Ikhtiar Pemda baik provinsi maupun kabupaten/kota melakukan pembiayaan terhadap pesantren ini dibenarkan dan konstitusional. Terdapat sejumlah regulasi yang menjadi dasar atas kebijakan ini.

Pertama, UU 18/2019 tentang Pesantren. Dalam Pasal 4 ditegaskan bahwa pesantren memiliki tiga fungsi, yakni pendidikan, dakwah, dan pemberdayaan masyarakat. Untuk menjalankan ketiga fungsi tersebut, pendanaan pesantren sebagaimana diatur dalam Pasal 48 dapat dibiayai dari masyarakat, Pemerintah Pusat, Pemerintah Daerah, Dana Abadi Pesantren, dan sumber lain yang sah dan tidak mengikat. Pasal ini menegaskan bahwa Pemda dibenarkan untuk APBD-nya melakukan pembiayaan terhadap penyelenggaraan pesantren sesuai ketentuan peraturan perundang-undangan yang berlaku. Oleh karena ini di tingkat UU, ketentuannya masih bersifat generik.
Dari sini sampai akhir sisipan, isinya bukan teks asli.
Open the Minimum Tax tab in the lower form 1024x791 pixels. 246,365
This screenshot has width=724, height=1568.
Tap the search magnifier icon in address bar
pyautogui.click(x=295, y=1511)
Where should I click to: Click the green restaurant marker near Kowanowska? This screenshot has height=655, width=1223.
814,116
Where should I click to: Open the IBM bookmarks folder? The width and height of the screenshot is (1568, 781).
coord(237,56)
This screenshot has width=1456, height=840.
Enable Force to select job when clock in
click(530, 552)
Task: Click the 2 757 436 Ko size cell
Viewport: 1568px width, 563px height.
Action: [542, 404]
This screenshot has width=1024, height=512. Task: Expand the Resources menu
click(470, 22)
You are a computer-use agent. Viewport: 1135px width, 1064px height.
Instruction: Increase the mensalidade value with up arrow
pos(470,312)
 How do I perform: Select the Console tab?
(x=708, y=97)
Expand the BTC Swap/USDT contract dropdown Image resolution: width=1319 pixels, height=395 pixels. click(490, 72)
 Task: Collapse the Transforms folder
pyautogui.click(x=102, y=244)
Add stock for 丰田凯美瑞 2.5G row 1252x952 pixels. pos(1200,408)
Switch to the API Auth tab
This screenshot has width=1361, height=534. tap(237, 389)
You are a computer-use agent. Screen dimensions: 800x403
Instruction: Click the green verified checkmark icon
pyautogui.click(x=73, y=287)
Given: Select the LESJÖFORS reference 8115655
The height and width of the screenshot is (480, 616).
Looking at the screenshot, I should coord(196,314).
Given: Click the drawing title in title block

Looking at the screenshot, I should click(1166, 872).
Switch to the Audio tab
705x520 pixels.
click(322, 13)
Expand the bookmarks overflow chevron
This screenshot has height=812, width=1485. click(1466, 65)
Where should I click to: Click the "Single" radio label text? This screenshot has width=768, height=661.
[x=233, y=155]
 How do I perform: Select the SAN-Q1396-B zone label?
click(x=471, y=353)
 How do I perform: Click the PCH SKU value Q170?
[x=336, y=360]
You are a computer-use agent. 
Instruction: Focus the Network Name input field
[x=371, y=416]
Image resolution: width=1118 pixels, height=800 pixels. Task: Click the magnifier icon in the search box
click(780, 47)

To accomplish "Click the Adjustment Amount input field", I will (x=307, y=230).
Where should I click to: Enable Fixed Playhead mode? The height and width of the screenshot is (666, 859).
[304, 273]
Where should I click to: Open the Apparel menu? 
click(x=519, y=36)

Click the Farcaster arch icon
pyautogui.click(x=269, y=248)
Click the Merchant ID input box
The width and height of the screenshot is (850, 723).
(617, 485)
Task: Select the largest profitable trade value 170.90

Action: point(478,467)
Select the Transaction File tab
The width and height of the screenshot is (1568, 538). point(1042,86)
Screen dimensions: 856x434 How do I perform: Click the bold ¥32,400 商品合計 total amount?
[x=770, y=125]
Kedua, Peraturan Presiden (Perpres) Nomor 82 Tahun 2021 tentang Pendanaan Penyelenggaraan Pesantren. Ketentuan pendanaan pesantren yang bersumber dari Pemda ditegaskan dalam Pasal 9. Dalam aturan tersebut ditentukan bahwa pendanaan penyelenggaraan pesantren dialokasikan melalui mekanisme hibah untuk membantu pendanaan penyelenggaraan pesantren dalam fungsi pendidikan, fungsi dakwah, dan fungsi pemberdayaan masyarakat. Dalam konteks ini, Perpres 82/2021 menegaskan bahwa pembiayaan untuk pesantren tidak hanya bersumber dari alokasi anggaran fungsi pendidikan semata, tetapi juga dapat berasal alokasi anggaran fungsi agama untuk menjalankan fungsi dakwah, dan beberapa fungsi lainnya terutama untuk menjalankan fungsi pemberdayaan masyarakat.

Ketiga, Peraturan Menteri Dalam Negeri (Permendagri) Nomor 77 Tahun 2020 tentang Pedoman Teknis Pengelolaan Keuangan Daerah. Ketentuan ini merupakan turunan dari Pearturan Pemerintah Nomor 12 Tahun 2019 dan menggantikan Permendagri Nomor 13 Tahun 2006 serta peraturan lainnya, termasuk Permendagri Nomor 32 Tahun 2011 tentang hibah dan bantuan sosial. Selain itu, peraturan ini memberikan pedoman teknis yang lebih rinci untuk memastikan pengelolaan keuangan daerah dilaksanakan sesuai dengan peraturan yang lebih tinggi. Tujuannya adalah untuk mengatur secara rinci pelaksanaan pengelolaan keuangan daerah, yang meliputi perencanaan, penganggaran, pelaksanaan, penatausahaan, pelaporan, dan pertanggungjawaban.

Dalam konteks Permendagri 77/2020 ini, setidaknya terdapat dua hal yang perlu ditekankan. Yakni ketentuan belanja daerah huruf E tentang belanja hibah nomor 1 dan nomor 5. Pada belanja hibah nomor 1, ditegaskan bahwa “Belanja hibah diberikan kepada Pemerintah Pusat, Pemerintah Daerah lainnya, badan usaha milik negara, BUMD, dan/atau badan dan lembaga, serta organisasi kemasyarakatan yang berbadan hukum Indonesia, yang secara spesifik telah ditetapkan peruntukannya, bersifat tidak wajib dan tidak mengikat, serta tidak secara terus menerus setiap tahun anggaran, kecuali ditentukan lain sesuai dengan ketentuan peraturan perundang-undangan”.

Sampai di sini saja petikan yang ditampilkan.